O estudo sugere que o deslocamento desses rios pela planície amazônica é um fator que pode explicar a distribuição atual de seis grandes áreas de endemismo. Estas são regiões delimitadas pelos rios que abrigam uma variedade de espécies exclusivas, especialmente aves e macacos, que habitam esses ecossistemas dinâmicos.
A pesquisa iniciou-se com uma análise detalhada de imagens de radar de alta precisão do terreno da Amazônia Central, obtidas durante uma missão do ônibus espacial Endeavour, da Nasa, em 2000. Os pesquisadores identificaram arcos de cristas e depressões com mais de 2 km de raio, o que confirma que os grandes rios da região já cruzaram áreas que hoje estão em elevações maiores.
De acordo com as conclusões do estudo, até cerca de 350 mil anos atrás, a Amazônia Central apresentava uma planície mais suave, onde os rios se entrelaçavam entre florestas e pântanos.

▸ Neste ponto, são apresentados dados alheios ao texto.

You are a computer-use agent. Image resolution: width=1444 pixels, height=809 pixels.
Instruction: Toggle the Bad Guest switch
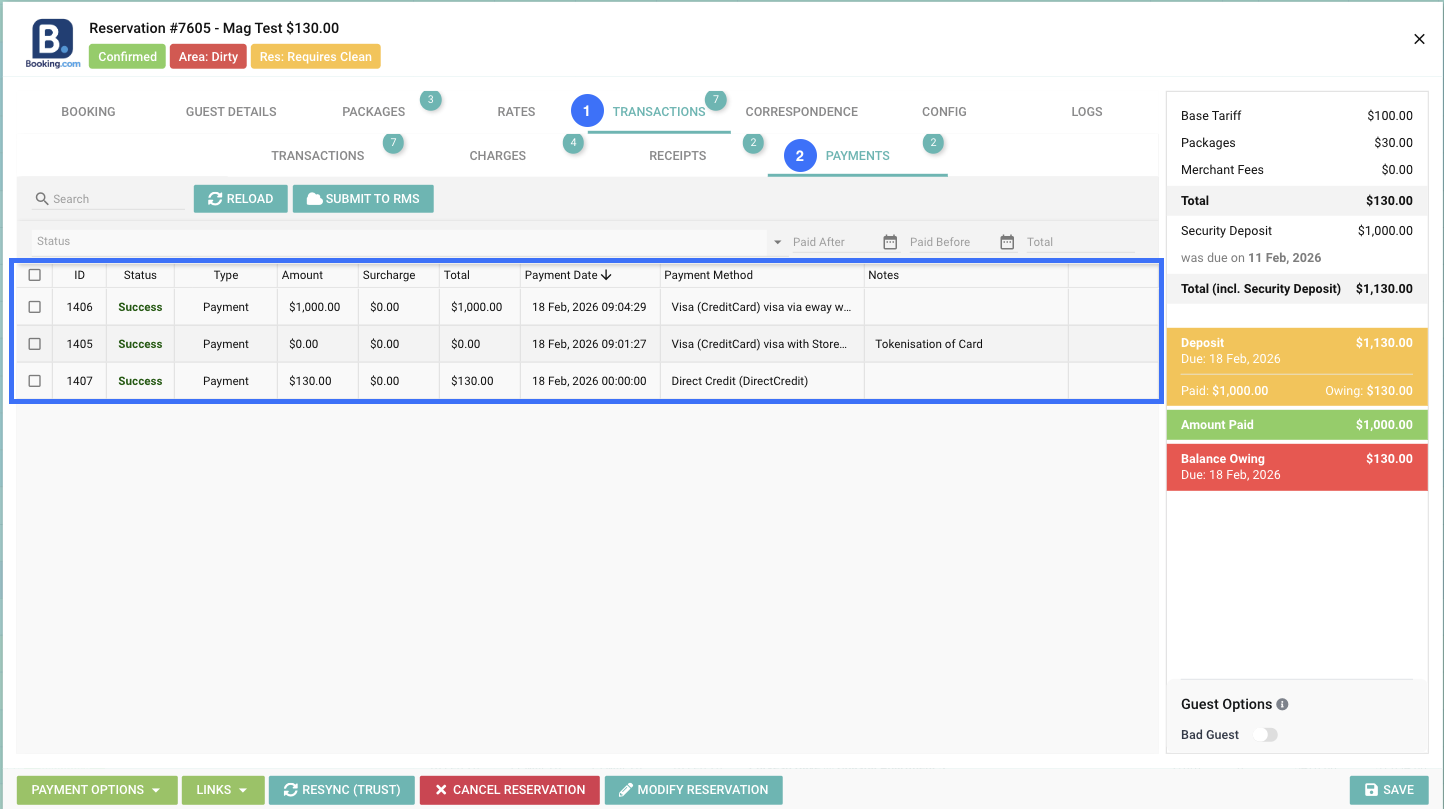(1265, 735)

Essa paisagem se transformou com a escavação de vales mais profundos, resultado de quedas no nível do mar e aumento do gelo nas calotas polares, o que acabou por modificar a dinâmica dos leques aluviais.
Esse processo de transformação do relevo se repetiu ao longo de quatro episódios, permitindo que áreas mais altas se tornassem terra firme, enquanto as espécies de regiões adjacentes começaram a colonizar essas novas áreas. O estudo revela que os rios de hoje não apenas funcionam como barreiras geográficas, mas também como elementos dinâmicos que mudam e influenciam a biodiversidade no tempo, complexificando a hipótese proposta pelo naturalista Alfred Russel Wallace sobre a separação de espécies.